As the media coverage of the Conference Board's Digital Economy report continues (CBC, Mediacaster), a new revelation has emerged. The Conference Board of Canada's defence included the following statement:
In the course of the research, the authors reviewed the full spectrum of arguments surrounding the issue of intellectual property rights in Canada. The final report includes those arguments considered most relevant to the policy under review.
A review of the report finds that the only arguments that the Conference Board seems to have adopted come directly from the International Intellectual Property Alliance, since it is their work (and words) that are recycled repeatedly in the report. What the Conference Board does not mention in its defence (nor in the report) is that it actually commissioned a study on the copyright issues from an independent Canadian legal expert. That report was completed by Professor Jeremy deBeer, a colleague at the University of Ottawa and frequent contributor to the Globe and Mail on copyright matters.

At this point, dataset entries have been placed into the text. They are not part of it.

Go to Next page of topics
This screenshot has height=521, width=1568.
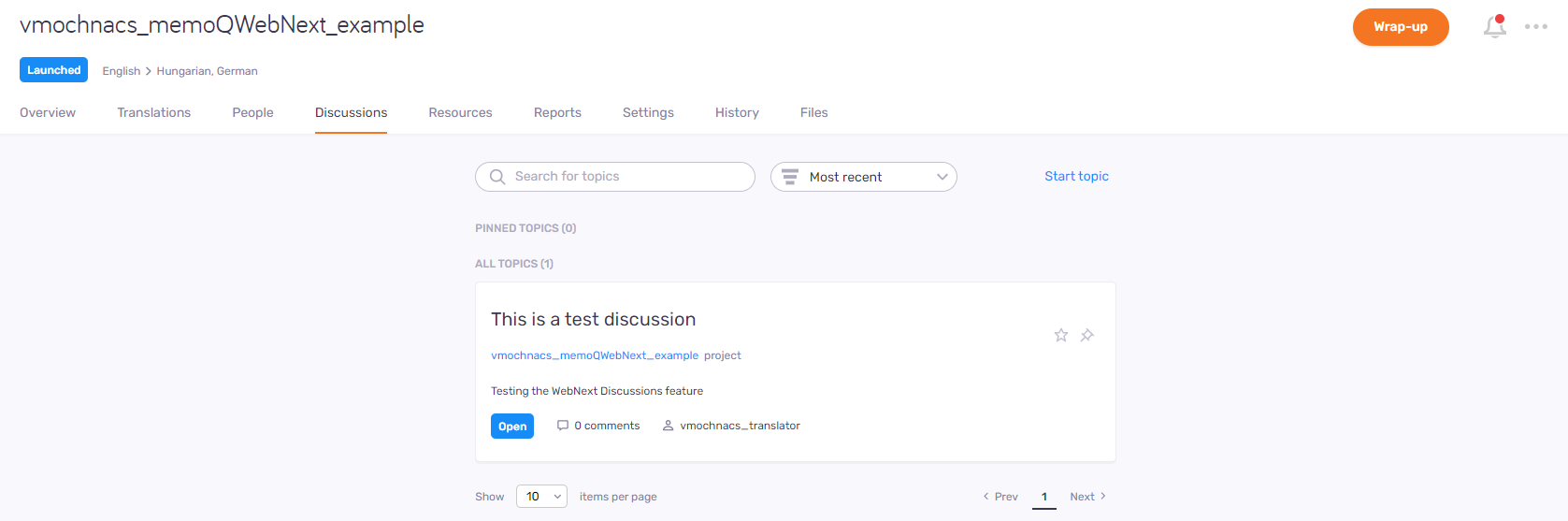[x=1087, y=497]
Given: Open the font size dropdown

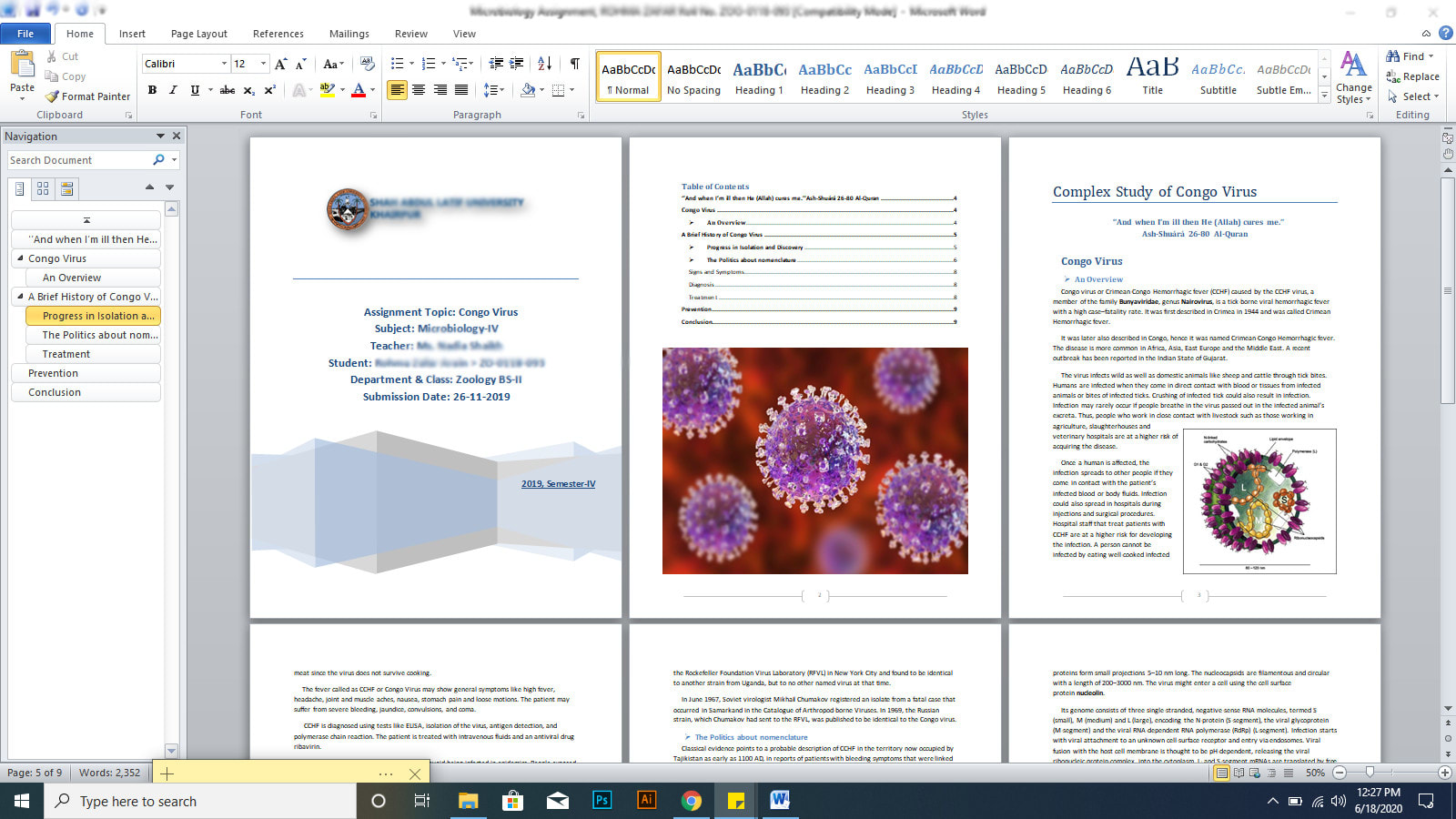Looking at the screenshot, I should (264, 64).
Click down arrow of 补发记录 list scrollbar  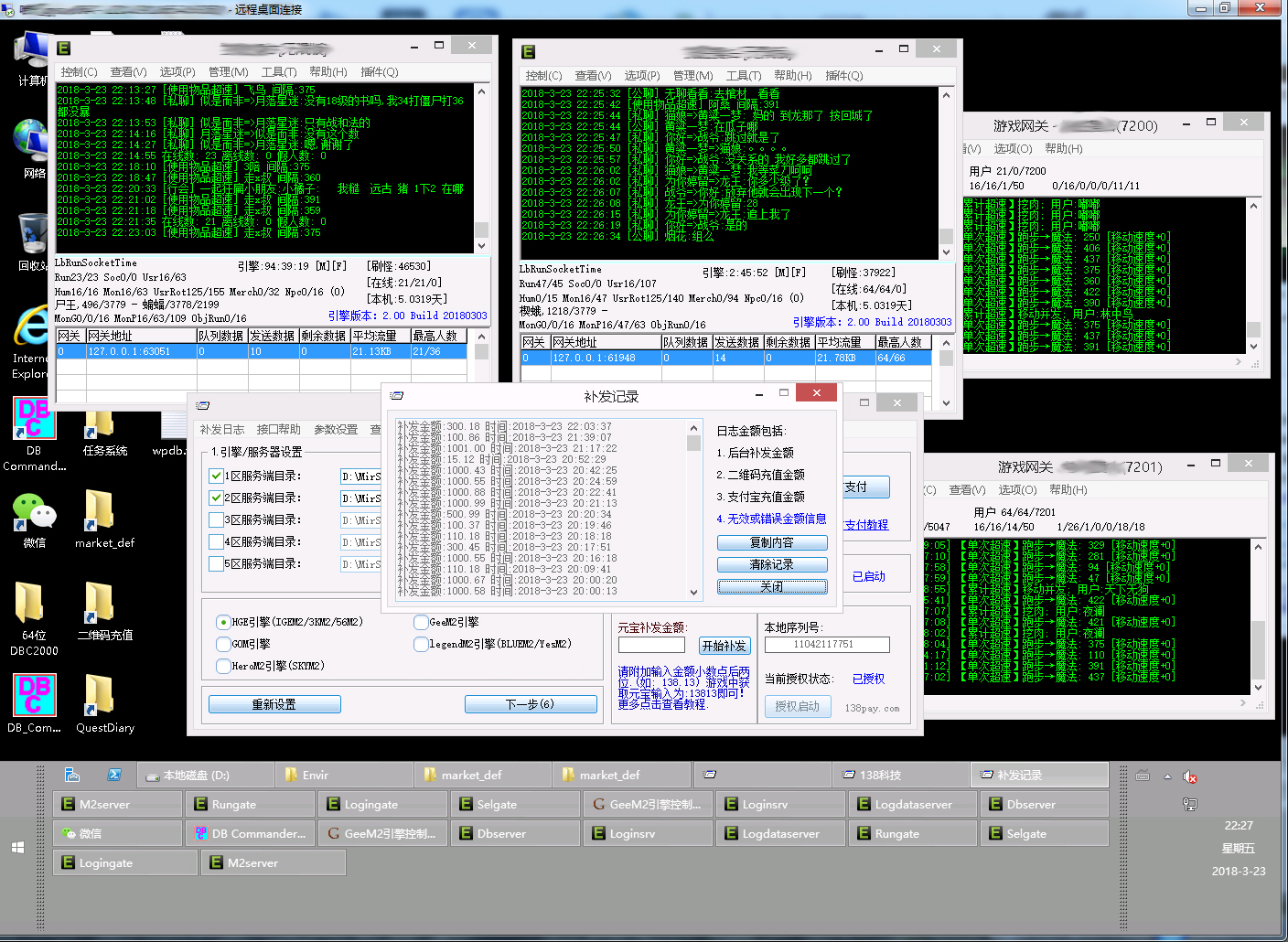(x=693, y=593)
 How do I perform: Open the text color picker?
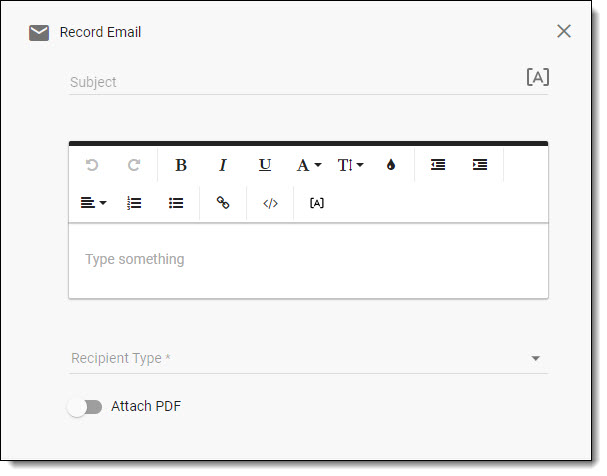[x=391, y=165]
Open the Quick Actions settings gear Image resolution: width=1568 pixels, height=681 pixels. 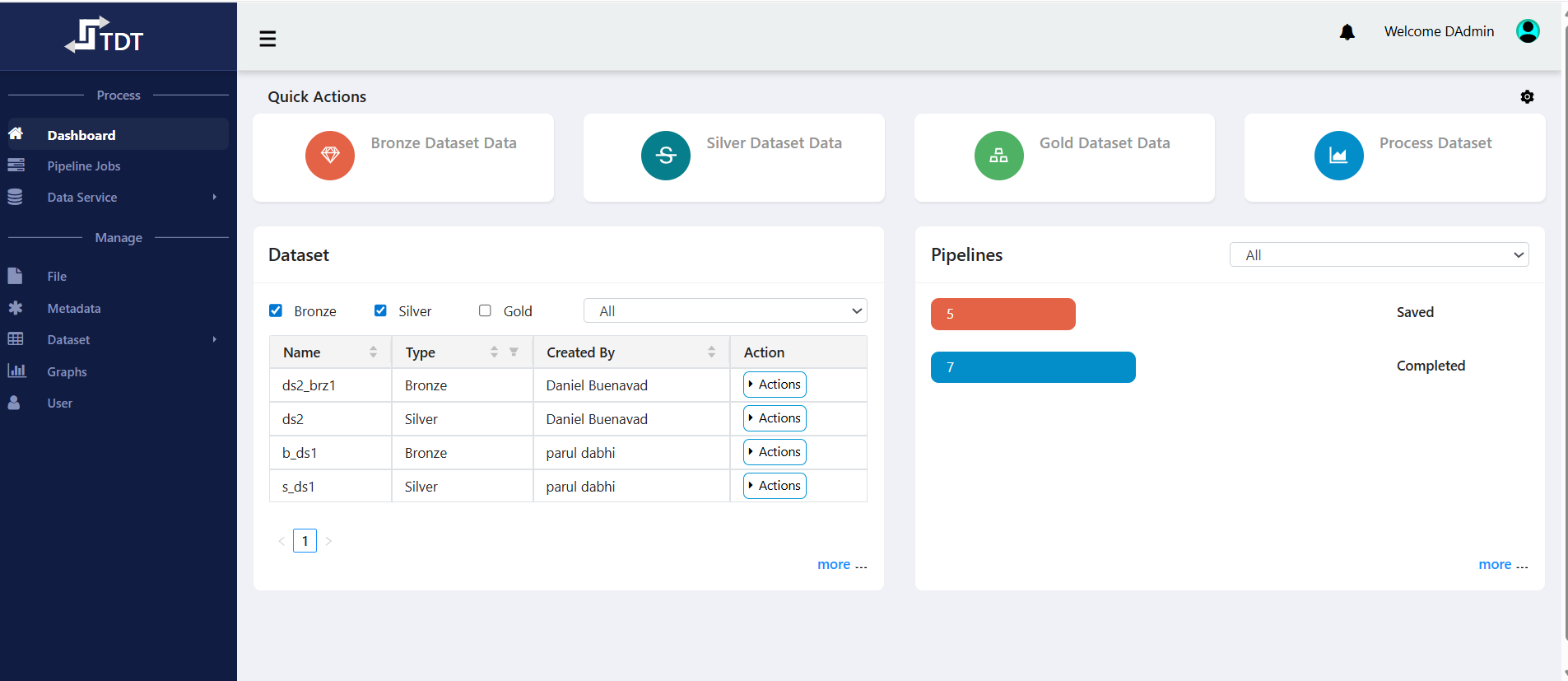pos(1527,97)
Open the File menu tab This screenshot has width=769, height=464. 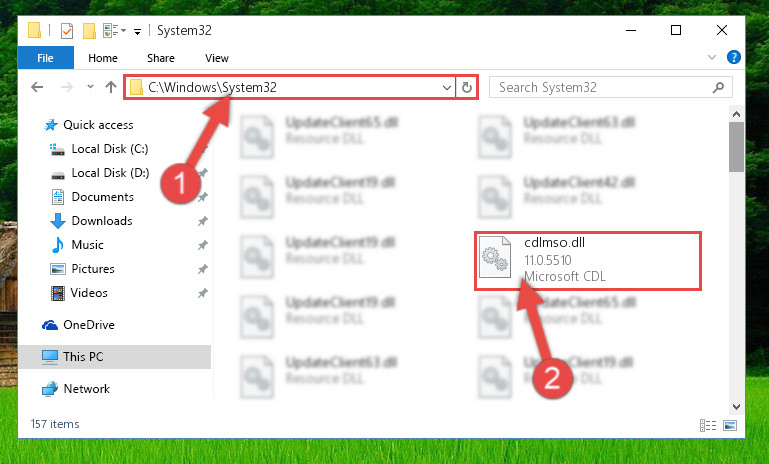tap(46, 58)
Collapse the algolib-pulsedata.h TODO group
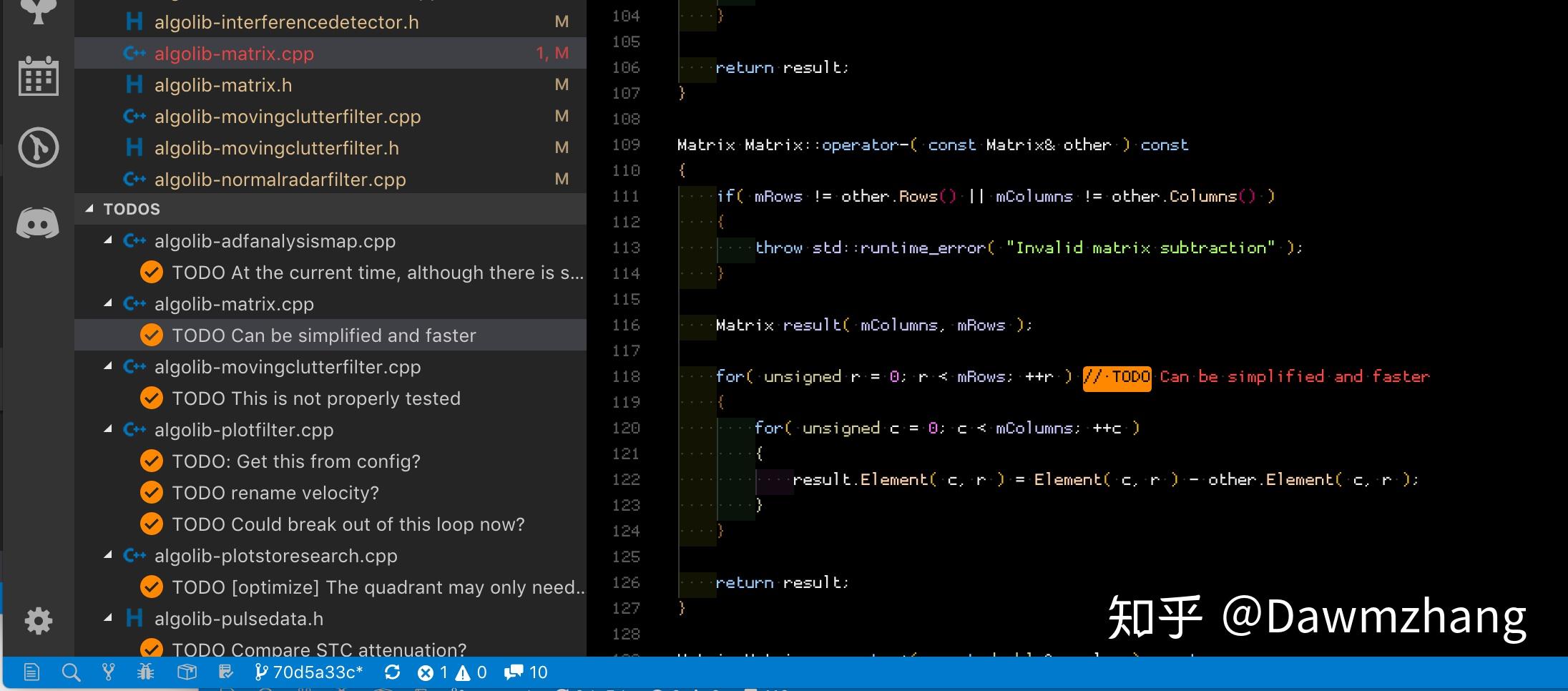Image resolution: width=1568 pixels, height=691 pixels. (x=108, y=618)
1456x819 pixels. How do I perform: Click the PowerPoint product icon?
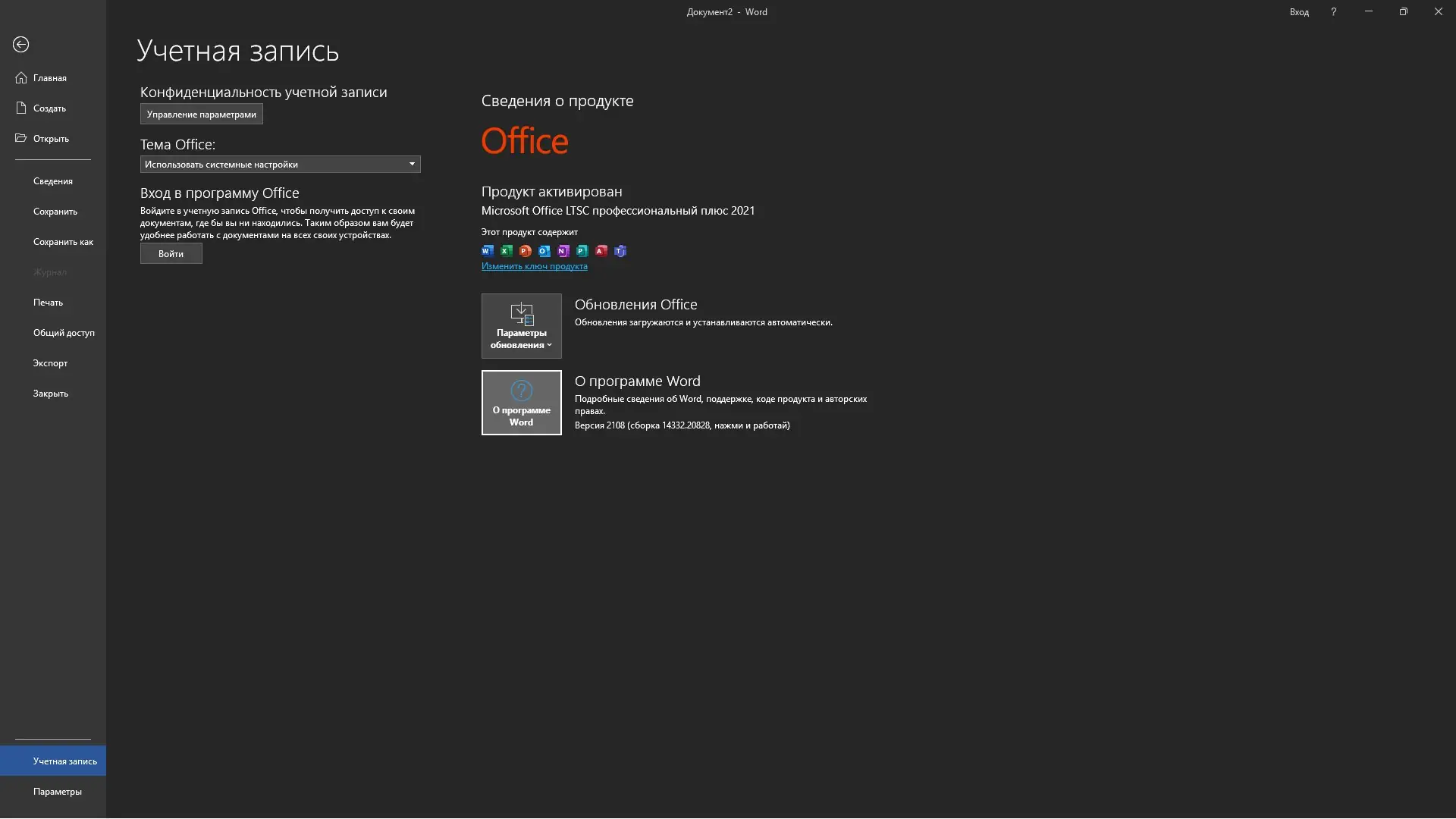point(526,251)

Professor deBeer has just revealed his involvement and posted a working paper based on his report submitted to the Conference Board of Canada. It turns out the deBeer was precluded from using the work for 12 months, a period that concluded today. It is immediately apparent that the deBeer paper arrived at very different conclusions from the IIPA and the Conference Board. In particular, it recommends:
IPRs can facilitate innovation if an appropriate balance is struck between sufficient protection and free competition. Canada's laws governing IPRs are recognized to be very good, but could be improved. With respect to copyright in the digital environment, three priority issues to deal with are implementing treaty provisions regarding TPMs, clarifying intermediaries' liabilities and obligations and enabling greater use of flexibilities and limitations.
Canada should follow the example set by Israel and adopt a 'wait-and-see' approach toward TPMs, in order to avoid entrenching a potentially inappropriate regulatory regime for technologies with an uncertain economic and cultural future, or a middle-ground model with circumvention prohibitions tied to infringement should be adopted. Intermediaries should be required to assist in online copyright enforcement under a 'notice-and-notice' system that requires them to inform customers of alleged infringements, and policy-makers shoudl closely follow and participate in discussions about self-regulation. Canada's statutory system for fair dealing should be amended to take account of technological, cultural and commercial realities and to create new opportunities for economic growth and innovation, while stakeholders simultaneously work together to design best practices online.
The entire deBeer paper is worth reading, but these conclusions are particularly noteworthy given that the Conference Board ignored them and instead adopted the conflicting recommendations supported by IIPA and the copyright lobby groups that funded their study. Indeed, they made no reference to the deBeer study in their report, a curious decision given that the Conference Board claims to be "independent, objective, and non-partisan."
Goal!
Canadians: 1
Evil: 0
The questions are:
1) Was the report biased due to the desirer to please the corporate interests that partially funded the study.
2) Was the report biased due to pressure from goverment sources who partially funded the report (cause those goverment bastards are NEVER influenced by corporate interests)
( Does the govement fund the board in general?)
3) Was the report biased due to personal reasons. Do the authors directly or indirectly profit some how?
All three boil down to $$ in one form or another
pop goes the brain cell
This is getting mind blowing.
Is there a type of corruption* and collusion* going on here at tax payer expense?
(*or to use a CRTC term, “market Forces”) 😛
There’s a strange disturbance in the force…
… or is it “serendipity” that this study comes out from under protection today?
The gods are smiling. Some of them are pointing and laughing!
Interesting I was just reading Sanford Borins blog entry, dated May 8th entitled: Conflicting Narratives: Mulroney and Turner on Free Trade
In it he talks of how John Turner “accused Mulroney of reversing a century of public policy with one signature of a pen, with the likely result that Canada would become an economic and political colony of the US.”
And here we are a colony of the US, with our politicians trying to do what their American masters tell them.
“e” is raising the free trade thing as though the patent issue has any relation to NAFTA. It doesn’t. That is why it has never been brought up under NAFTA in the last 20 years.
TJeffersonFTW
I’m still a little confused, who do I write to to complain to about this? This sort of corruption really bothers me, it is the thin end of the wedge that removes the public from government and it’s seriousness cannot be underestimated.
My MPP?
It’s too obvious what’s going on here
This is all just posturing. Someone in the current government convinced the CBoC to produce a report that agrees with the US stance on copyright to pave the way for a re-introduction of Bill C-61 or its derivative. Michael, keep up the great work and help Canadians see clearly when the new law is introduced. As consumers we need to be ready to do a little posturing ourselves, armed with facts.